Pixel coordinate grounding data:
*** Begin section ***

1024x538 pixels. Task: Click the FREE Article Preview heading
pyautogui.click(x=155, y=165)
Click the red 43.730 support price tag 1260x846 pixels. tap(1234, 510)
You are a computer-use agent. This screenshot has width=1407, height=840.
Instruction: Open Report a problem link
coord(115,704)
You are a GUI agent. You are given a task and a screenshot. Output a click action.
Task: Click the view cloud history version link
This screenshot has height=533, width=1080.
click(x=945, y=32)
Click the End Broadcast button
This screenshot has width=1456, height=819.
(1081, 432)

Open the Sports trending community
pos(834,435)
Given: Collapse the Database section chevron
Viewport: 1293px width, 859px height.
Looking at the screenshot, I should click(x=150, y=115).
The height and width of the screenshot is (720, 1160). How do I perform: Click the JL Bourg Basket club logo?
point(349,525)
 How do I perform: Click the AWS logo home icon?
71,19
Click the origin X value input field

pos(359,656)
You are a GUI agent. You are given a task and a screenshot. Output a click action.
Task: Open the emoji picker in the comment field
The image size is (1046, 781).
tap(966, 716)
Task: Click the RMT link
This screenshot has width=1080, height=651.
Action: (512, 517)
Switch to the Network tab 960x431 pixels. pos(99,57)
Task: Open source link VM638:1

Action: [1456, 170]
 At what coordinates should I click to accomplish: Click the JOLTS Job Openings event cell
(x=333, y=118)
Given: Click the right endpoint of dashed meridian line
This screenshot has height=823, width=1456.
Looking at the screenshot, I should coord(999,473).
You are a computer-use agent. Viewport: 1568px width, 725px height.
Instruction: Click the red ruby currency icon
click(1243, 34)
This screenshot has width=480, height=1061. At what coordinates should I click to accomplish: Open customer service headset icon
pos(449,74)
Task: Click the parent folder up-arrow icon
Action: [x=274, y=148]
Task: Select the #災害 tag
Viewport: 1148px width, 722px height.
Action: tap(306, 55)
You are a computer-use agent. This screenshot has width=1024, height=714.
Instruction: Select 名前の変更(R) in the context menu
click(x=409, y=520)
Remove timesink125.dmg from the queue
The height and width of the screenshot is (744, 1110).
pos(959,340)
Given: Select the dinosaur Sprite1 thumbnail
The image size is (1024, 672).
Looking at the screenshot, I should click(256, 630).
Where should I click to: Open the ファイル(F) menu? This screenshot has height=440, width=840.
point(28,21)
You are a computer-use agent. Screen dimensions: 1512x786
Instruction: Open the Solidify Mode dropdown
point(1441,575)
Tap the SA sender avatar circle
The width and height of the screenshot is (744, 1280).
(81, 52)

*** End section ***

Problem to solve: Of the entries above, repeat exactly the lines between the line with "Switch to the" and the line with "You are a computer-use agent. Viewport: 1568px", inclusive, and no others.

Answer:
Switch to the Network tab 960x431 pixels. pos(99,57)
Task: Open source link VM638:1

Action: [1456, 170]
 At what coordinates should I click to accomplish: Click the JOLTS Job Openings event cell
(x=333, y=118)
Given: Click the right endpoint of dashed meridian line
This screenshot has height=823, width=1456.
Looking at the screenshot, I should coord(999,473).
You are a computer-use agent. Viewport: 1568px width, 725px height.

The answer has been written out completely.